Set problem — Copy each line of the material below word for word, keeping its wording and punctuation unchanged.

Raw data —
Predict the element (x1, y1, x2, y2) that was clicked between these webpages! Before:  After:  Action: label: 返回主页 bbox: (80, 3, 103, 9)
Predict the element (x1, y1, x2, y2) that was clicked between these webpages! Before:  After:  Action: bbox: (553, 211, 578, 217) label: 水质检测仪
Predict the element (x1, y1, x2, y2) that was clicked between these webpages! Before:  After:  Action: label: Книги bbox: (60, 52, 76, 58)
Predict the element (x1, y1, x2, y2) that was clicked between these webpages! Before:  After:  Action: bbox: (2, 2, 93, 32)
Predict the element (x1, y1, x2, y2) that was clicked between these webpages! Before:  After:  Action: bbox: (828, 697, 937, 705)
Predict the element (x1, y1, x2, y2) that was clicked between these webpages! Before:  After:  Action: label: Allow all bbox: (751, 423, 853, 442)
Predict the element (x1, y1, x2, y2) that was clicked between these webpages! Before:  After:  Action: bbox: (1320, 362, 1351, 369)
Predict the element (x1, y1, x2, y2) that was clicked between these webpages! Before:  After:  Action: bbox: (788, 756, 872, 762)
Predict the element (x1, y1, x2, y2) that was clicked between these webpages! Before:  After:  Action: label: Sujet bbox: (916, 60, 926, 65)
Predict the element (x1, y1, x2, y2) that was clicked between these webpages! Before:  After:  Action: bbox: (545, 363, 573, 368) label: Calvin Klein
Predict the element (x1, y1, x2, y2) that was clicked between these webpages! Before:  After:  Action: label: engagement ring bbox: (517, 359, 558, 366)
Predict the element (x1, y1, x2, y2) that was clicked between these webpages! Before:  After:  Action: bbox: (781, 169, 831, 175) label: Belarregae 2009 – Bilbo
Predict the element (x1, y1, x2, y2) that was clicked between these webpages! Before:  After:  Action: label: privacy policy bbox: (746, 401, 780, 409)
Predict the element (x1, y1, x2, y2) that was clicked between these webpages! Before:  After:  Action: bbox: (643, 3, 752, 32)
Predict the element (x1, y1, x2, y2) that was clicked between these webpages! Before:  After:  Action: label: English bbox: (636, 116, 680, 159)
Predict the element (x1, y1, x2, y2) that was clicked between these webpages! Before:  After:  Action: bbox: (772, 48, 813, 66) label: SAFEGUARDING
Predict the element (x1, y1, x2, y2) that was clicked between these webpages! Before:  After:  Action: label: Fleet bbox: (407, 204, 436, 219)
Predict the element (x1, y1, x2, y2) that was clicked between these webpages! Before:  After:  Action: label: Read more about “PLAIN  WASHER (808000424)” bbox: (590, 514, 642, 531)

Task solution —
Predict the element (x1, y1, x2, y2) that was clicked between these webpages! Before:  After:  Action: label: 返回主页 bbox: (80, 3, 103, 9)
Predict the element (x1, y1, x2, y2) that was clicked between these webpages! Before:  After:  Action: bbox: (553, 211, 578, 217) label: 水质检测仪
Predict the element (x1, y1, x2, y2) that was clicked between these webpages! Before:  After:  Action: label: Книги bbox: (60, 52, 76, 58)
Predict the element (x1, y1, x2, y2) that was clicked between these webpages! Before:  After:  Action: bbox: (2, 2, 93, 32)
Predict the element (x1, y1, x2, y2) that was clicked between these webpages! Before:  After:  Action: bbox: (828, 697, 937, 705)
Predict the element (x1, y1, x2, y2) that was clicked between these webpages! Before:  After:  Action: label: Allow all bbox: (751, 423, 853, 442)
Predict the element (x1, y1, x2, y2) that was clicked between these webpages! Before:  After:  Action: bbox: (1320, 362, 1351, 369)
Predict the element (x1, y1, x2, y2) that was clicked between these webpages! Before:  After:  Action: bbox: (788, 756, 872, 762)
Predict the element (x1, y1, x2, y2) that was clicked between these webpages! Before:  After:  Action: label: Sujet bbox: (916, 60, 926, 65)
Predict the element (x1, y1, x2, y2) that was clicked between these webpages! Before:  After:  Action: bbox: (545, 363, 573, 368) label: Calvin Klein
Predict the element (x1, y1, x2, y2) that was clicked between these webpages! Before:  After:  Action: label: engagement ring bbox: (517, 359, 558, 366)
Predict the element (x1, y1, x2, y2) that was clicked between these webpages! Before:  After:  Action: bbox: (781, 169, 831, 175) label: Belarregae 2009 – Bilbo
Predict the element (x1, y1, x2, y2) that was clicked between these webpages! Before:  After:  Action: label: privacy policy bbox: (746, 401, 780, 409)
Predict the element (x1, y1, x2, y2) that was clicked between these webpages! Before:  After:  Action: bbox: (643, 3, 752, 32)
Predict the element (x1, y1, x2, y2) that was clicked between these webpages! Before:  After:  Action: label: English bbox: (636, 116, 680, 159)
Predict the element (x1, y1, x2, y2) that was clicked between these webpages! Before:  After:  Action: bbox: (772, 48, 813, 66) label: SAFEGUARDING
Predict the element (x1, y1, x2, y2) that was clicked between these webpages! Before:  After:  Action: label: Fleet bbox: (407, 204, 436, 219)
Predict the element (x1, y1, x2, y2) that was clicked between these webpages! Before:  After:  Action: label: Read more about “PLAIN  WASHER (808000424)” bbox: (590, 514, 642, 531)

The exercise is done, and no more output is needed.